━━━ EXCERPTED TEXT ━━━

Mark Cooke (born January 11) is an American country music singer from East Texas. His debut single, "Can't Cheat In A Small Town," was released in early 2011. It was followed by the release of his debut EP, Living For The Weekend, on September 28, 2011.

Early life and career
Cooke always dreamed of becoming a country musician. But when he graduated high school, he chose to join the United States Navy. While at sea and around the world, Cooke worked on his vocal and writing skills. After he had fulfilled his duty with the Navy, he began his musical career.

Cooke later started the Cooke County Line band with future brother in law Joe Rodriquez. The seven-piece band played across Central Texas and neighboring states. During this period, Cooke opened for or played with many veteran acts including John Rich, George Jones, Miranda Lambert, Tracy Lawrence, Chris Cagle, Little Jimmy Dickens, Whispering Bill Anderson, David Lee Murphy, David Allan Coe, Robert Earl Keen, Ray Wiley Hubbard, Charlie Robison, Ty Herndon, Linda Davis and more. Eventually, he moved to Nashville to launch his solo career.

━━━

→ WRITTEN EXERCISE: According to the text about Mark Cooke, what was the title of his debut EP, and on what date was it released?

━━━ MATERIAL ━━━

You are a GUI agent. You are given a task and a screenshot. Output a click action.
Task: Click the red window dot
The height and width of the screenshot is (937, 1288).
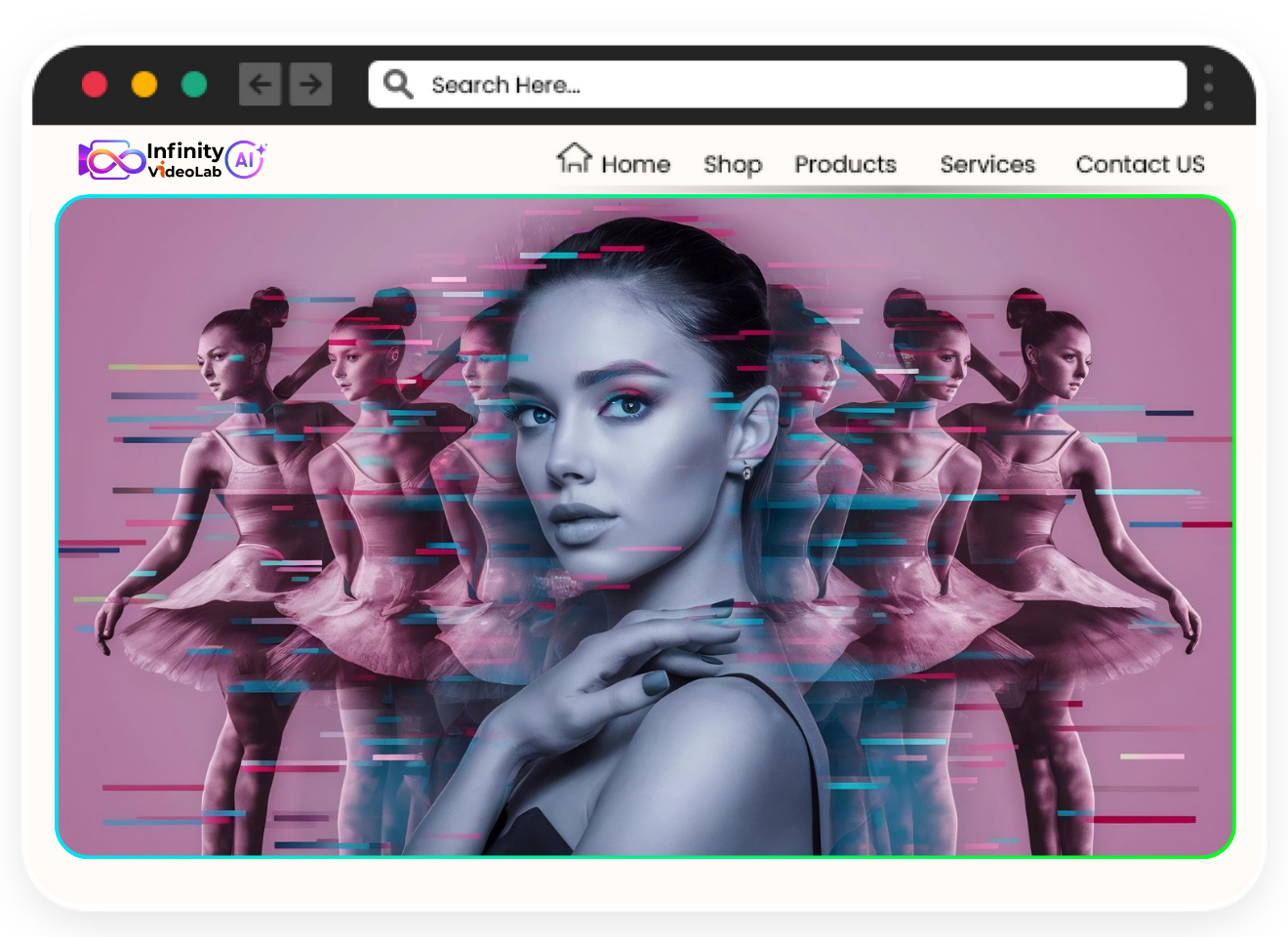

━━━

→ COMPLETED EXERCISE: Living For The Weekend, released on September 28, 2011.